I called my mom and asked if she could tell me stories about that building. I transcribed our conversations and kept them. At first, I thought the story would be cinematic (I mean, how incredible to watch the city burn from your living room window) but after awhile, I realized that I was more interested in the relationship between the women than anything else — and that kind of story is often best told on stage.

Sharla Mills (“Elly”) and Andrew Papa (“David”) in rehearsal for “1300 Lafayette East” at JET in suburban Detroit.
There are natural conflicts and tensions built into your play — black and white, Jewish and gentile, city and suburbs, to say nothing of the common ground (loneliness and isolation) that Elly and Reena share. When you’re writing your plays, is there one thing that consistently leaps out at you most prominently at the beginning of the process — characters, theme, location, an “event”?
Brooke Berman: I’ve been very influenced by Anna Deavere Smith’s idea that character is communicated through language, through precise linguistic patterns and vocal rhythms. And I suppose, as the child of a musician, that I “hear” language as music.
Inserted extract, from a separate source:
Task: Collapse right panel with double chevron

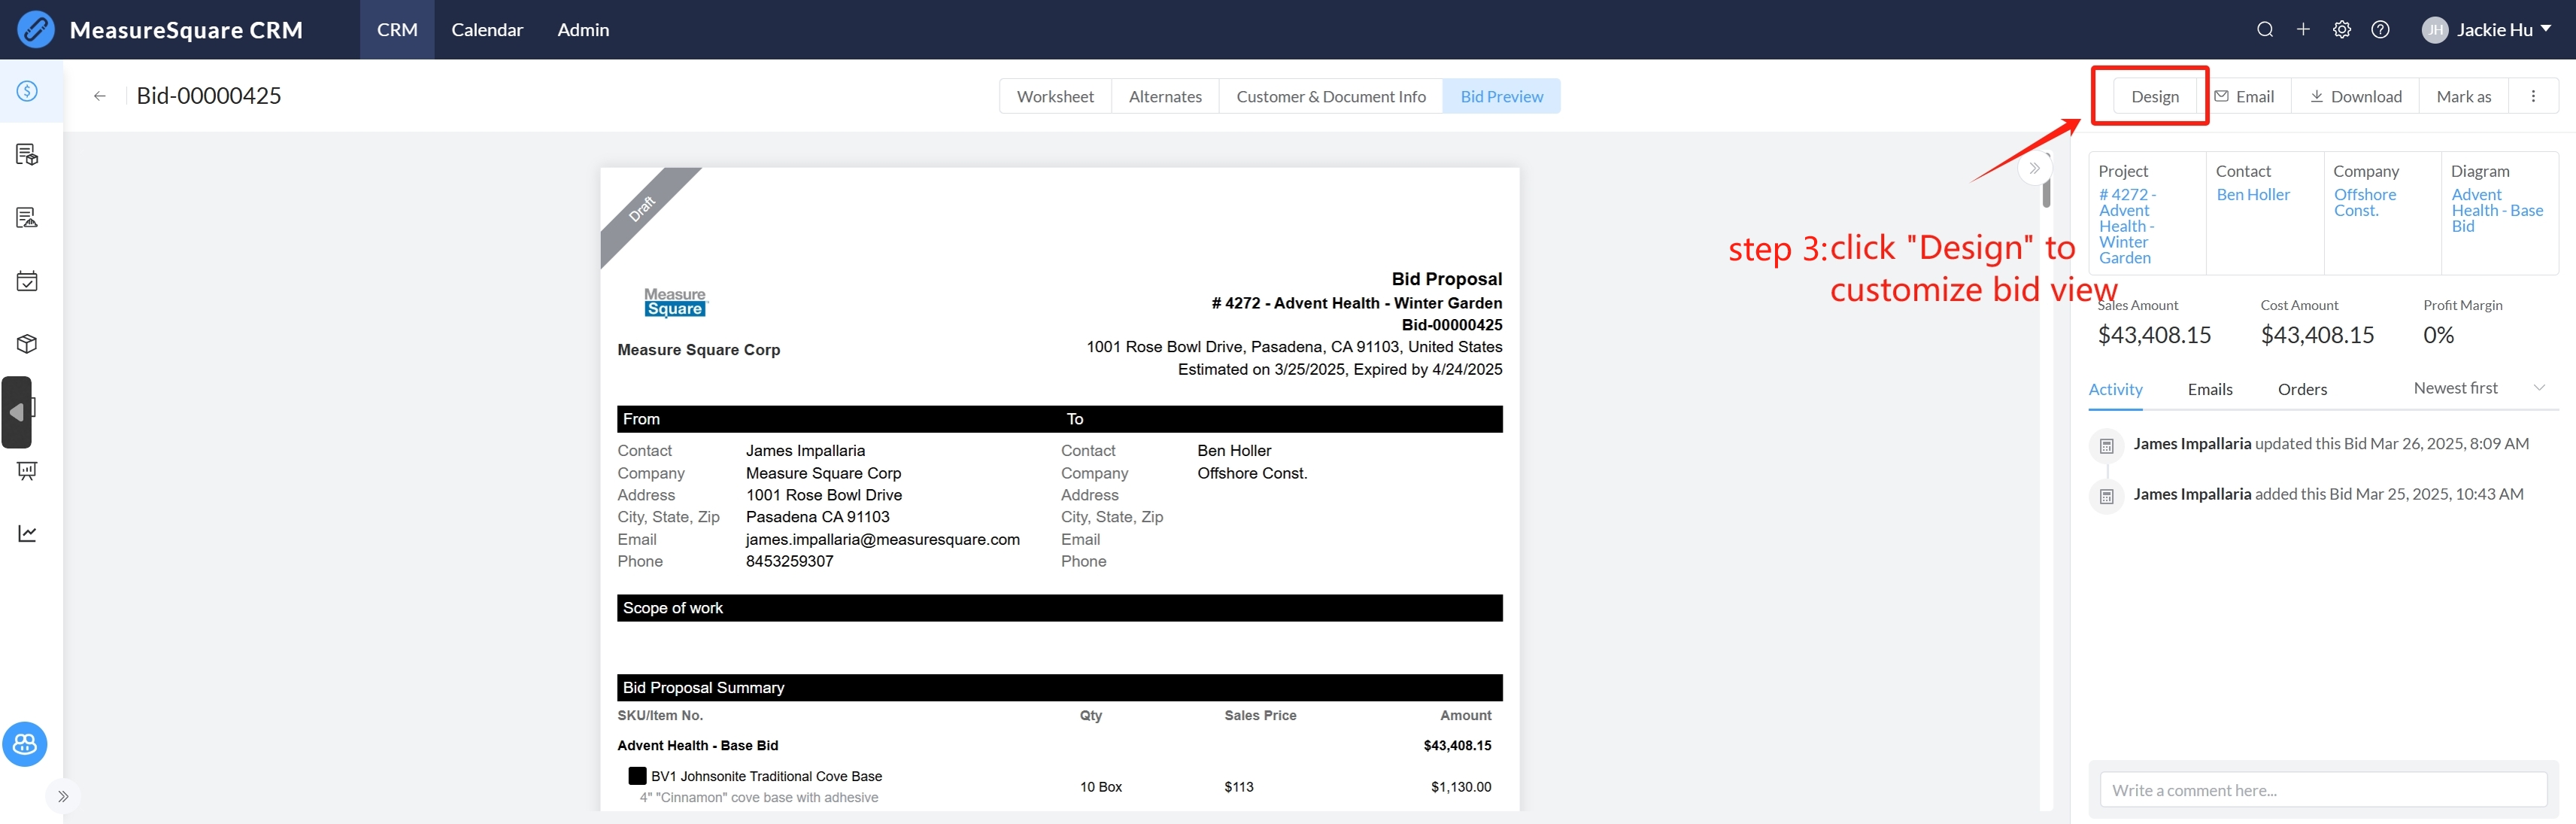Action: coord(2034,168)
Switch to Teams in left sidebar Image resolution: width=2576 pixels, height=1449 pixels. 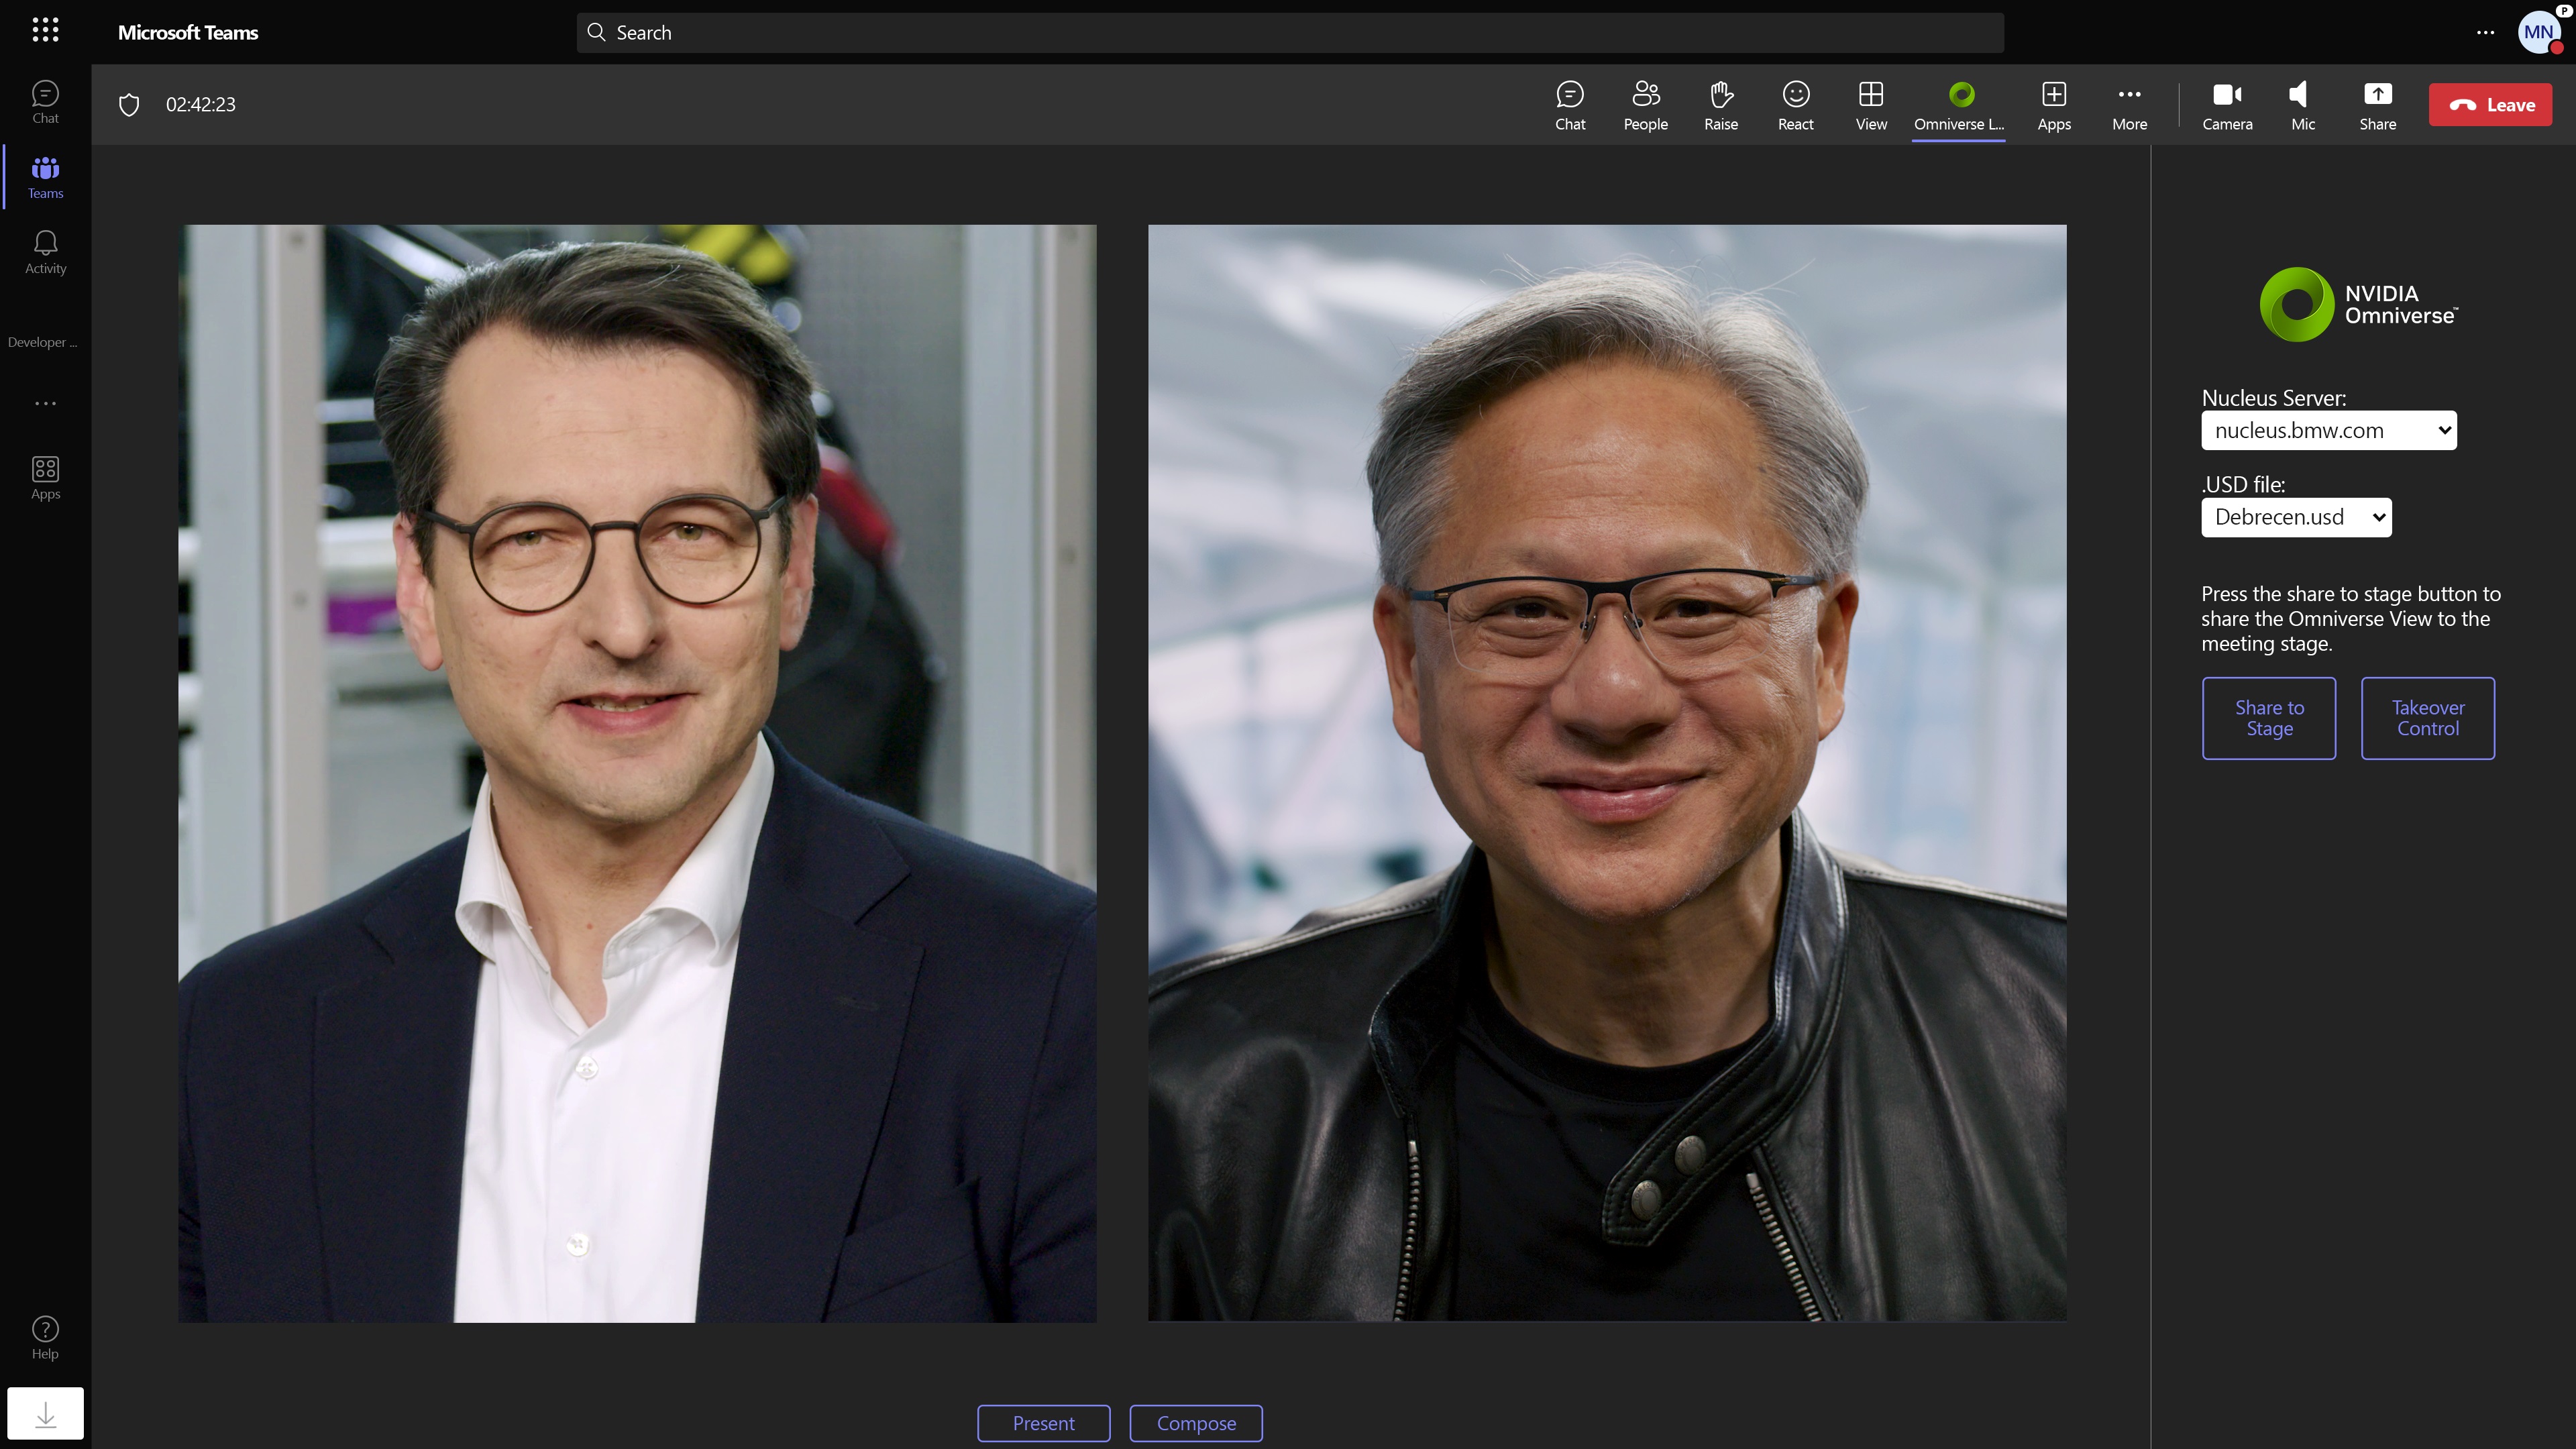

So I construct plays through language, through specific words and phrases. Then characters. Then conflict. Then whole stories emerge.
How much of 1300 Lafayette East is accurately the origin story of the woman that your mother would become? Housewife Elly helps promote Motown-hungry singer Reena, and Elly has a gift for PR. And your mom went into PR. Was your mom as isolated, lonely and voraciously curious as Elly is? And was she culturally sheltered?
Brooke Berman: The only bits that come from my actual mother are her language about the building, meaning: I used her words as the palette and I invented everything else. She told stories about the decorator upstairs (“He got the penthouse”), the man in the park who she imagined was a spy (“I was sure they were exchanging dossiers”), Diana Ross in the package room, a doorman named Thurston who used to be a boxer. Yes, my mother did go into PR — but she’s far from Elly. My mother also got divorced, worked in fashion, remarried and moved to Chicago.

Late singer Tammi Terrell
Was there a “Reena” in your mother’s life? Is Reena a composite, or wholly fictive? Did you imagine, “What if my mom became friends with Motown singer…?”
Brooke Berman: Both women are inventions of my imagination, although Reena is loosely based on singer Tammi Terrell (who did not live at 1300). My mother was a concert pianist before she lived in that building — and thus wholly unlike Elly.
1300 Lafayette East was read in the Fireside New Play Festival at Performance Network in Ann Arbor in summer 2013. What did you learn from that experience, or how did the play grow?
Brooke Berman: I was present in New York for a similar workshop at the Jewish Plays Project, directed by Daniella Topol, and I rewrote most of the second half of the play then.
I wasn’t able to be present for the Fireside Festival — we were in the process of moving from Los Angeles back to New York — so I listened to most of it via speaker phone and Skype. The important piece of that experience was the feedback from post-reading talkbacks. I listened to them (as I said, via speaker phone) and [Performance Network associate artistic director] Carla Milarch recorded everything. Later, when I began this current draft, I watched DVD footage of both the readings and the talkback with residents at the 1300 building.
Can you name some playwrights that have influenced you over the years?
Brooke Berman: Maria Irene Fornes, with whom I studied and assisted. Spalding Gray. My teachers at Juilliard — Marsha Norman and Christopher Durang. Tony Kushner. Anna Deavere Smith. Pina Bausch — not a playwright but definitely a theatre-maker. Ditto The Wooster Group. Paula Vogel. And, of course, Chekhov. The older I get, the more I just want to stick with him.